EXERCISE AIM: Whenever the word "green" turns up in a line of the data below, copy that line.
Start of RECORDS FOR THE EXERCISE
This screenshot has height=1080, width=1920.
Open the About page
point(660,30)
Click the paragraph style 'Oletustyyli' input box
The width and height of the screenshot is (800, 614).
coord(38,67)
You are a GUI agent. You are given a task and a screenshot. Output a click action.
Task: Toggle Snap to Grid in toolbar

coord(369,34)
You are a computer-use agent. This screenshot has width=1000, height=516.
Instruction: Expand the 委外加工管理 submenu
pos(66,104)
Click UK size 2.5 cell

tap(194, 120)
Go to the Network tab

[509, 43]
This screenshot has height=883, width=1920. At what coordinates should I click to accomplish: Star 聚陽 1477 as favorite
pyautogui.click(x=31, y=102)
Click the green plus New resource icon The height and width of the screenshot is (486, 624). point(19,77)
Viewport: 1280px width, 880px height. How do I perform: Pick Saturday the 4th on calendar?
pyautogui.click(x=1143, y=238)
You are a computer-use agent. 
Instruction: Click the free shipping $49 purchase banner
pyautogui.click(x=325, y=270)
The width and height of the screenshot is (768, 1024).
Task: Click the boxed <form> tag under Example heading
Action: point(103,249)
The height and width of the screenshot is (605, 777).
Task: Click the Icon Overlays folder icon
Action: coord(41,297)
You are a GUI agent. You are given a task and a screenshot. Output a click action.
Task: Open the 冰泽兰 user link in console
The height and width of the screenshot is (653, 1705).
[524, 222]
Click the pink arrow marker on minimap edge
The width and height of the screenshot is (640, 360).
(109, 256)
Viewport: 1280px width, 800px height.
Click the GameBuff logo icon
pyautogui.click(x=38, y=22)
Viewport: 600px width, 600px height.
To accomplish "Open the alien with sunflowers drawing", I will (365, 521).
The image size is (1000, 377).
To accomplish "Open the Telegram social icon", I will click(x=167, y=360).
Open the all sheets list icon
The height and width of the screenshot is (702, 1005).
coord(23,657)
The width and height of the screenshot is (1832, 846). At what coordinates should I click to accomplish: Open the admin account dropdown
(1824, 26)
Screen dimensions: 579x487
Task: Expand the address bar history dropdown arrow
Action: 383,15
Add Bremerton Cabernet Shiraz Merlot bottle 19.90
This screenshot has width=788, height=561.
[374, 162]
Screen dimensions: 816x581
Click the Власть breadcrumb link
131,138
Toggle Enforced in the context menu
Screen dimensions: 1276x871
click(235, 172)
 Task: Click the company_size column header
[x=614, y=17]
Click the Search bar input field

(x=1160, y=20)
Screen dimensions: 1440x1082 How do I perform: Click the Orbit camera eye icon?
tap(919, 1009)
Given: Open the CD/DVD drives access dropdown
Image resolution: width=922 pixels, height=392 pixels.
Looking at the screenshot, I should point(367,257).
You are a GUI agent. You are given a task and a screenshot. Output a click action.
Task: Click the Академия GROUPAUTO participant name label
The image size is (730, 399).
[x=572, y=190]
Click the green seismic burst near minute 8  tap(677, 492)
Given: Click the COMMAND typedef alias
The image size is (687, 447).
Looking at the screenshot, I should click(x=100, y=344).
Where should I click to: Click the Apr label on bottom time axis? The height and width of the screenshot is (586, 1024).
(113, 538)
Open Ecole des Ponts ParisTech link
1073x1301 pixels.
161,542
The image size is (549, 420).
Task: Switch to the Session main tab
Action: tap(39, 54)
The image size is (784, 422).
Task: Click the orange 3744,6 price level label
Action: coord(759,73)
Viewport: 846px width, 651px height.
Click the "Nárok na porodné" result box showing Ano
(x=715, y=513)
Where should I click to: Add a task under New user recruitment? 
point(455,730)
End of RECORDS FOR THE EXERCISE
RESULT:
Click the green plus New resource icon The height and width of the screenshot is (486, 624). point(19,77)
Click the green seismic burst near minute 8  tap(677, 492)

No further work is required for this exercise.